Which leads us back to the Turkish situation involving the Kurds. It is true that the Turks feel threatened by Kurdish rebels, operating from what has become a free and autonomous Iraqi Kurdistan. However, Kurdistan itself is effectively a nation that has been divided up into three parts, Turkish, Iraqi and Iranian. When the colonialists drew their lines on the map, they separated the Iraqi and Turkish Kurds from each other, so that families and whole communities were torn asunder. And instead of allowing open travel and passage across that border, the Turks have elected to prevent it. And so they face a restless Kurdish population in southeastern Turkey, with a military resistance that has bases in Iraq. However, perhaps instead of invading Iraq, perhaps the Turks should consider establishing a separate autonomous region in southeastern Turkey, which could then peacefully remain in Turkey but have an open border with the Iraqi Kurdish region. In fact, this might also serve U.S. interests as well since the logical third piece of the equation would be for Iran to do the same thing with their third of Kurdistan, and they would certainly feel pressure to do so. But instead, Turkey has brutally suppressed any Kurdish aspirations for greater autonomy, and so they have certainly bought themselves more trouble.

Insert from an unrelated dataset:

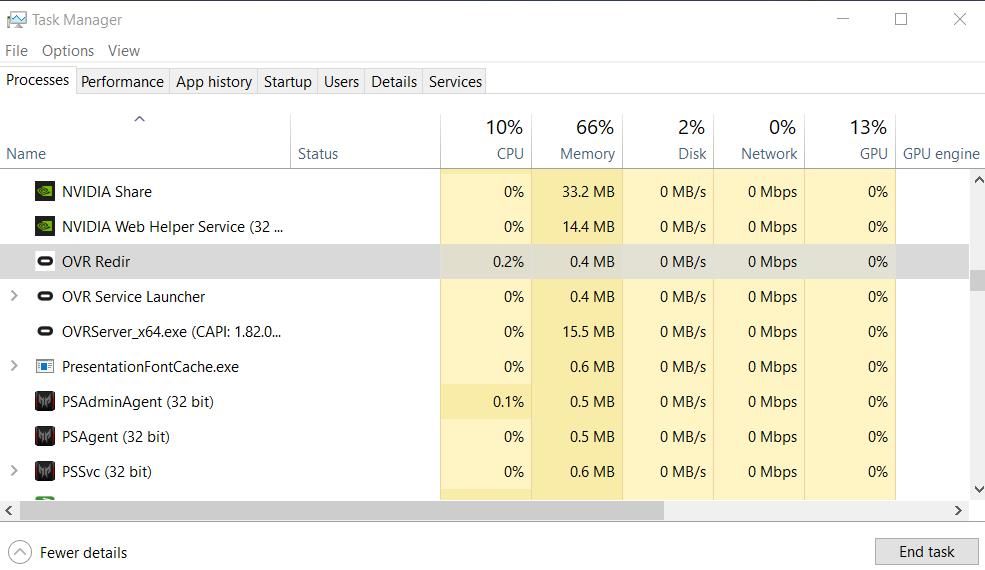
Task: Click the PSAdminAgent process icon
Action: [x=44, y=402]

But that is no reason why our Congress shouldn't take the time to state facts. And the Armenian genocide is a historical fact.

1 comment:

Eli Blake said...


It is always good to hear muslims speak out on issues like this. There are a lot of misconceptions out there about muslims, and with a billion muslims in the world it is important to point out that the vast majority are peaceful people who respect human rights and dignity.